風邪やインフルエンザが治ったと思ったのに、なかなか咳が止まらない。もちろん、単に長引いているということもありますが、なかには喘息を発症していることも少なくありません。
喘息は生まれつきの体質が原因だけではなく、成人してからも喘息になります。そこで、今回は、喘息の咳の特徴と症状、痰での見分け方についてお話します。
喘息の咳はどういうもの?
喘息の方は健康な方と比較して、慢性的に気管支に炎症が起きており、空気の通り道である気道が狭くなっている状態を指します。気道がせまくなっているために気道上皮がはがれやすくなり、粘膜がむくんで刺激に対して敏感になっています。
さまざまなことが誘因となり、気道の炎症が進み、平滑筋という気道にある壁が縮むことでさらに気道が狭くなり苦しくなって咳が起こります。

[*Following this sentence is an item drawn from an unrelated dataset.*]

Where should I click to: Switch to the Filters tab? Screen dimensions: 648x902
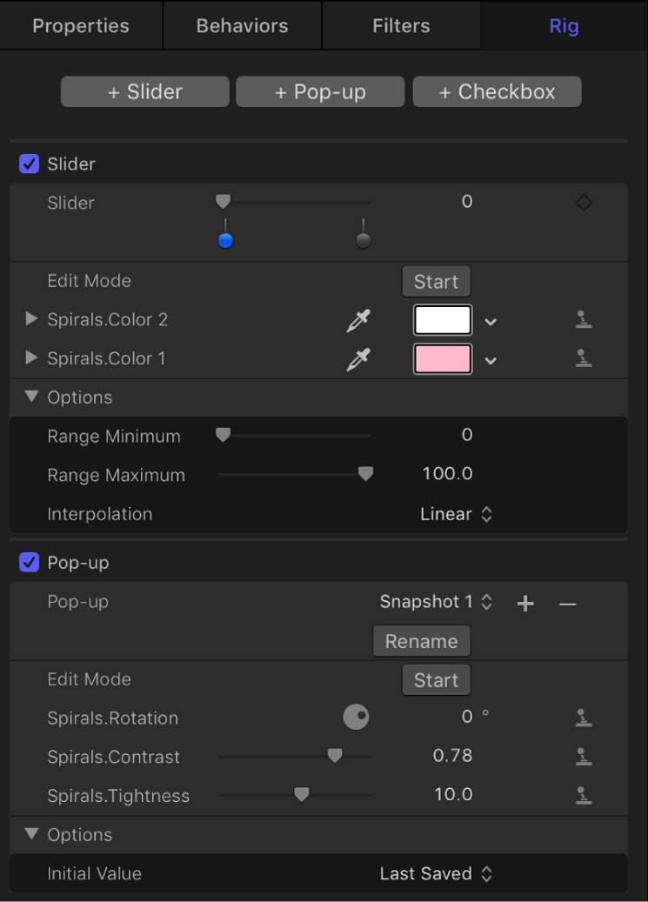click(x=401, y=25)
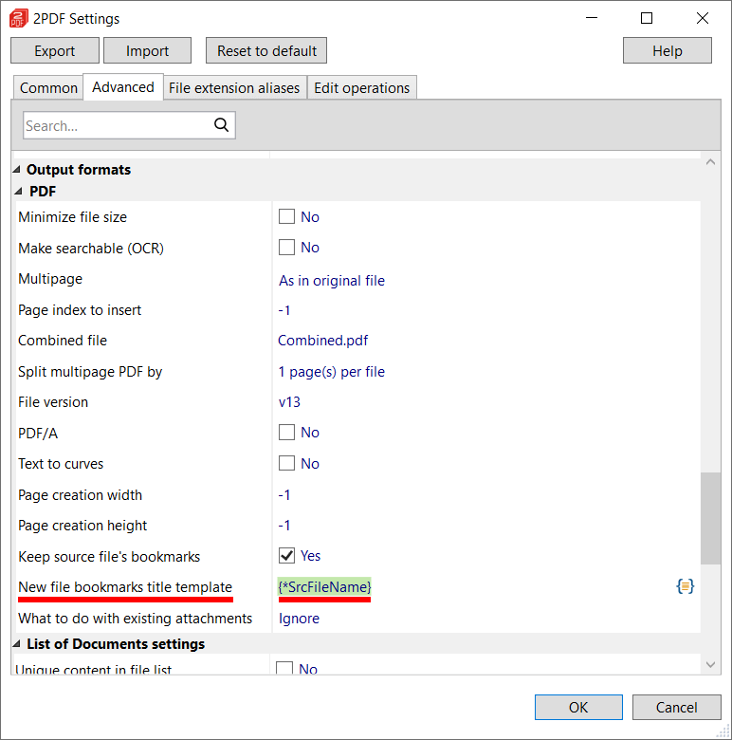
Task: Enable the PDF/A checkbox
Action: pos(286,433)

誘因のもととしては、タバコやダニなどのアレルギー物質、排気ガス、ほこりなどが挙げられます。喘息の方は発作である咳が出ていない時でも気管支が常に狭くなっていることが特徴です。
喘息の主な症状は咳や息苦しさですが、初期症状においては痰が出ることもあり、風邪との区別が困難なケースもあります。
喘息の症状である咳には特徴があります。
- 呼吸音にゼーゼー・ヒューヒューという音が混じっている
- 夜間や早朝に出やすい
- 咳で睡眠が妨げられる
- 運動時、運動後が苦しい
- タバコや大気汚染など誘因物質に反応して咳が起こる
痰で判別も?喘息の診断方法は?
冒頭でもふれましたが、小さい頃から喘息だと自覚している方以外でも、大人になって喘息を発症する方がいます。生活環境やストレス、風邪の悪化や消化器官の脆弱化、タバコなどさまざまな要因がもととなり、喘息になってしまうことがあります。
喘息発症年齢の割合として、20歳前での発症が20%、20~40歳での発症が30%、40歳を超えてからが50%と、成人してからの方が多いことがわかります。
喘息はなんといっても、苦しい咳の症状がもっとも特徴的ですが、痰が出ることもあります。喘息の痰の特徴は粘り気があることですが、咳と痰ということで風邪や他の病気の可能性もあります。
そこで、痰の特徴で考えられる病気を以下に挙げます。
無色透明で粘り気がある
慢性的なせきとともにこうした痰がでる場合は、気管支喘息が疑われます。乾燥しやすい季節やタバコを吸う40代以降の方に多くみられるといいます。
緑色っぽい痰
緑色がかったような痰は、膿性の痰である可能性が高く、緑膿菌という菌に感染することが原因です。この場合緑膿菌肺炎にならないためにも、殺菌薬を処方してもらい治療することが大切です。
黄色い痰
マイコプラズマや肺炎球菌、インフルエンザなど冬場のウイルス感染が原因で出ることが多いです。
赤い痰
血が混ざっている可能性があります。血が混ざっている=肺炎や結核だけではありません。血の出どころを探るためにも血の色や量を医師に伝えられるようにしてきちんと検査してもらってください。
その他にも…
このほかにも痰かと思っていたら、「副鼻腔炎(蓄膿症)」が原因による鼻水が喉の方にきたことが原因のケースもあります。痰一つではなかなか診断はつかないものの、喘息に関して痰も症状としてあるということを覚えておいてください。
喘息は併発しやすい病気として、アレルギー性鼻炎や副鼻腔炎がありますので、そちらが原因となっての痰も大いに考えられます。その場合、喘息の治療とあわせて治療を行うことになります。
まとめ
大人になってからも発症する可能性のある喘息。放置しておいて治ったと思っても、治療を継続しなければ気管支が狭いままなので、ふたたび発作を引き起こします。咳が長引いているという方は、一度呼吸器科を受診されることをおすすめします。